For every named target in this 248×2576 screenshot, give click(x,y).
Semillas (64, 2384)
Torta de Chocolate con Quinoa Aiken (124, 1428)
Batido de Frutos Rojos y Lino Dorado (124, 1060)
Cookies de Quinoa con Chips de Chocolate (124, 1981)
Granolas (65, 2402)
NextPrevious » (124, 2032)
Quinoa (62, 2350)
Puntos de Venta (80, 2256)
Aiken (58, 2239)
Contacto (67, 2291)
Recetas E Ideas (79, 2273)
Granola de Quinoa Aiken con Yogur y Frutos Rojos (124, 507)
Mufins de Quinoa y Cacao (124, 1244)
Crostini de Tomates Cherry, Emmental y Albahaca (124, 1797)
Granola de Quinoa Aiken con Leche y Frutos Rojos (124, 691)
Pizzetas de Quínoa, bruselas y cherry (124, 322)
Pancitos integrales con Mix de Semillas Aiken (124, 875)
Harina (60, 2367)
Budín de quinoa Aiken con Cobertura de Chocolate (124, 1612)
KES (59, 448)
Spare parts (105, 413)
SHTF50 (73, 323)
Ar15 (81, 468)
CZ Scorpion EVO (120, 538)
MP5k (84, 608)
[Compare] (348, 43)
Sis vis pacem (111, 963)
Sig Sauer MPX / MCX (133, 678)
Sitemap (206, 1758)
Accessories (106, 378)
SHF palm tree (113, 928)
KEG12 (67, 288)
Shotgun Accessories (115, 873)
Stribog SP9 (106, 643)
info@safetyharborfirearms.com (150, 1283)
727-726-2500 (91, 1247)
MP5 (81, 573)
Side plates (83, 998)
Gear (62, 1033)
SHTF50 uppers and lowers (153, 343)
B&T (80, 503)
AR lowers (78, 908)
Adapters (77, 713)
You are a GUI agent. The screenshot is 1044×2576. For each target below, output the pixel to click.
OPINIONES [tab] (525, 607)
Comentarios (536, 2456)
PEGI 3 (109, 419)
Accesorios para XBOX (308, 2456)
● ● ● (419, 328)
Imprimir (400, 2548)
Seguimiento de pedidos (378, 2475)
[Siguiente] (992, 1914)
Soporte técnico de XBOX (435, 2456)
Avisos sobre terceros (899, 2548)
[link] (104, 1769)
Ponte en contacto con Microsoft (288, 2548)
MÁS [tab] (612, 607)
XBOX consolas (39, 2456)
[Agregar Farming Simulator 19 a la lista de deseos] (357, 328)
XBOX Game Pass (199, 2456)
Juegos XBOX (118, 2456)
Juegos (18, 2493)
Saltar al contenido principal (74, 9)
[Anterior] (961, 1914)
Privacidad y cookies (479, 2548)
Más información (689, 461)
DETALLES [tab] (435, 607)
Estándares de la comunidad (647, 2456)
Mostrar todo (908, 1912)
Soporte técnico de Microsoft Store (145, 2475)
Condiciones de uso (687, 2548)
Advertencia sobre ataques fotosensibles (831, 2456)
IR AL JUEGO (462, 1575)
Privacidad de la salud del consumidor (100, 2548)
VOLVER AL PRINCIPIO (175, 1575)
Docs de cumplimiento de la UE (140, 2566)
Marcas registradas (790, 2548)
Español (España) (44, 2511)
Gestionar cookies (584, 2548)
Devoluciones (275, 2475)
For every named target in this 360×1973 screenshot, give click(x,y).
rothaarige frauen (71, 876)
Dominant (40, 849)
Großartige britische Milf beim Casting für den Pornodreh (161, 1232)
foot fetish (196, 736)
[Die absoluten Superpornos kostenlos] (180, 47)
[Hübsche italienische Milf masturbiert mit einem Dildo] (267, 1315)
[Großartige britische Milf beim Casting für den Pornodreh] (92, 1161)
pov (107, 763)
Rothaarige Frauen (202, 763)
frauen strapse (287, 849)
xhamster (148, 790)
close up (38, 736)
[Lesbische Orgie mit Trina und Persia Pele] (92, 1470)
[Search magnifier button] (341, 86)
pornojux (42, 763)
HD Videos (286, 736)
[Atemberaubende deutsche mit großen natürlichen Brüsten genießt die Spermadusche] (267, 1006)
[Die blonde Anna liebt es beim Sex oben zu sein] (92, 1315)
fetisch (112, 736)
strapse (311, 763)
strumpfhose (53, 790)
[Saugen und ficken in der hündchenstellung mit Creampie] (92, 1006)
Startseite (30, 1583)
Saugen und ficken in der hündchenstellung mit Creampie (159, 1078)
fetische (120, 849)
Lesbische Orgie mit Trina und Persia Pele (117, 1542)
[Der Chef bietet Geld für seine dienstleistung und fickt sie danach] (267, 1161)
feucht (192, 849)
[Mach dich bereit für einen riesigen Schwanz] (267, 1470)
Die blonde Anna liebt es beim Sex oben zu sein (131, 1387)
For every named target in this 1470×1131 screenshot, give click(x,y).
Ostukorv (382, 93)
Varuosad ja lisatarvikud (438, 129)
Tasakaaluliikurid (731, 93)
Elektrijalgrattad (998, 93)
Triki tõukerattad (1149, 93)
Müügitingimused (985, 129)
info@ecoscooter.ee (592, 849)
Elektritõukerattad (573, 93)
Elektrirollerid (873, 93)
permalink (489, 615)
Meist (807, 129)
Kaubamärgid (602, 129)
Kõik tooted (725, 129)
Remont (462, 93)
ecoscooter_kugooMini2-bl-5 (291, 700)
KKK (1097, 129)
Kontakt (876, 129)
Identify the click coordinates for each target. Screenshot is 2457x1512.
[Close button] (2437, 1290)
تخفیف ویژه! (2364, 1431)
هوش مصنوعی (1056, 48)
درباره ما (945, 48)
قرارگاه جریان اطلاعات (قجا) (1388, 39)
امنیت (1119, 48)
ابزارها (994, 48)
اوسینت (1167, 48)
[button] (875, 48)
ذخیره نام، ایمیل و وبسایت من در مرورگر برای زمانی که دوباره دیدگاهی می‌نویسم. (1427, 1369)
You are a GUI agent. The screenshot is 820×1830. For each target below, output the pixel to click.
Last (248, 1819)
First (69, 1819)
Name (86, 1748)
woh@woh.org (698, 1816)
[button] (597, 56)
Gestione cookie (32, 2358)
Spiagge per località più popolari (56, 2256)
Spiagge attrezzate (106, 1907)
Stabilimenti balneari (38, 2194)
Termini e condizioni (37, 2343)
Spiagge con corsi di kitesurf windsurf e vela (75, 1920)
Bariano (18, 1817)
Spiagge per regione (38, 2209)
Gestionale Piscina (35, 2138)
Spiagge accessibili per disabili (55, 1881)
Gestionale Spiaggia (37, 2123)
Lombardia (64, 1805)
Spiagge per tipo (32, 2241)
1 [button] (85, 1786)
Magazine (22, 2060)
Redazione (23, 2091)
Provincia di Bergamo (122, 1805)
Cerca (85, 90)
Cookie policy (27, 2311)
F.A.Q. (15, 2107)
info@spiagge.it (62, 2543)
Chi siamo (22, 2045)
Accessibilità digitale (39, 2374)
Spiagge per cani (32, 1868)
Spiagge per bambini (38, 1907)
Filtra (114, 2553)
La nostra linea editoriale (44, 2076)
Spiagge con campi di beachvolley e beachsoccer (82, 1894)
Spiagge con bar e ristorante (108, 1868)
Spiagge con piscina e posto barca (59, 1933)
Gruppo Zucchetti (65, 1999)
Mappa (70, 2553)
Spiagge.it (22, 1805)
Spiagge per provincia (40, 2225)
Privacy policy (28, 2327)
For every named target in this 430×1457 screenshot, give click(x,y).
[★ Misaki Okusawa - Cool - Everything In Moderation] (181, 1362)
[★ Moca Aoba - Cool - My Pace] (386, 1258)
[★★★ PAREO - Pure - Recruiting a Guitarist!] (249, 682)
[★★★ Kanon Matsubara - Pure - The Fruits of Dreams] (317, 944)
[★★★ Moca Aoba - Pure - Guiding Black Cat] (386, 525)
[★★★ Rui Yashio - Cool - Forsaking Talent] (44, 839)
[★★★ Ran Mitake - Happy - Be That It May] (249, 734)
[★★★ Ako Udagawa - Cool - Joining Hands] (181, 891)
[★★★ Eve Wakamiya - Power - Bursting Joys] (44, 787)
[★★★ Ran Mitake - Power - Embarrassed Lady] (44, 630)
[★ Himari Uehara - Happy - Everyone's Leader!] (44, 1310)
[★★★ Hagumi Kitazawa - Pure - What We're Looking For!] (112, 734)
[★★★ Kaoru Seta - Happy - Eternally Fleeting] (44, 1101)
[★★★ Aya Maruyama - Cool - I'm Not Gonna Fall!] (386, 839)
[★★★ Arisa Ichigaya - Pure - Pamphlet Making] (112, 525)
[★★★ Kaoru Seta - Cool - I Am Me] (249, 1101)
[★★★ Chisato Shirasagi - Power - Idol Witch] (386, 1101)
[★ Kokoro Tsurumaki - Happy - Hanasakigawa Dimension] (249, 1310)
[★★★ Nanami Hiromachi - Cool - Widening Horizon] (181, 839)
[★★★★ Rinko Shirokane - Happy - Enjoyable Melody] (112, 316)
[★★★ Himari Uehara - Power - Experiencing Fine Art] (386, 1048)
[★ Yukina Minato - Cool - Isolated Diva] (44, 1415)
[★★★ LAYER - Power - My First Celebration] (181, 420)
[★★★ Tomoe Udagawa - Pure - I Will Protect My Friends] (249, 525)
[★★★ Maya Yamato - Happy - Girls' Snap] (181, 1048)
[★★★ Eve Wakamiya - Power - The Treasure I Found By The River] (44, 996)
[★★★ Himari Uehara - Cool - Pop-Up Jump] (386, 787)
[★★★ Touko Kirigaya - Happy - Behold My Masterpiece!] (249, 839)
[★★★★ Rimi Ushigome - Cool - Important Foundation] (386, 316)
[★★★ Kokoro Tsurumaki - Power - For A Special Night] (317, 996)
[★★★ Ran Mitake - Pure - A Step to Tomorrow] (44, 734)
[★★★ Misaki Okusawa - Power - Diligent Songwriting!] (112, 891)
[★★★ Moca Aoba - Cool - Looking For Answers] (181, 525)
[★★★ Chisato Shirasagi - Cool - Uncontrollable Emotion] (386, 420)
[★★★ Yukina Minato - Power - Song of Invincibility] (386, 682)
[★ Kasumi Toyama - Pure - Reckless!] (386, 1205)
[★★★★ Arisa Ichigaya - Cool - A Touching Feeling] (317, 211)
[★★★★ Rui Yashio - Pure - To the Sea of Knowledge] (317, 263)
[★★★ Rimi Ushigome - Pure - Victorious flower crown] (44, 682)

###

Task goal
Search the material for the word "Looking". Each line where it is found must be copied.

Result of this exercise
[★★★ Hagumi Kitazawa - Pure - What We're Looking For!] (112, 734)
[★★★ Moca Aoba - Cool - Looking For Answers] (181, 525)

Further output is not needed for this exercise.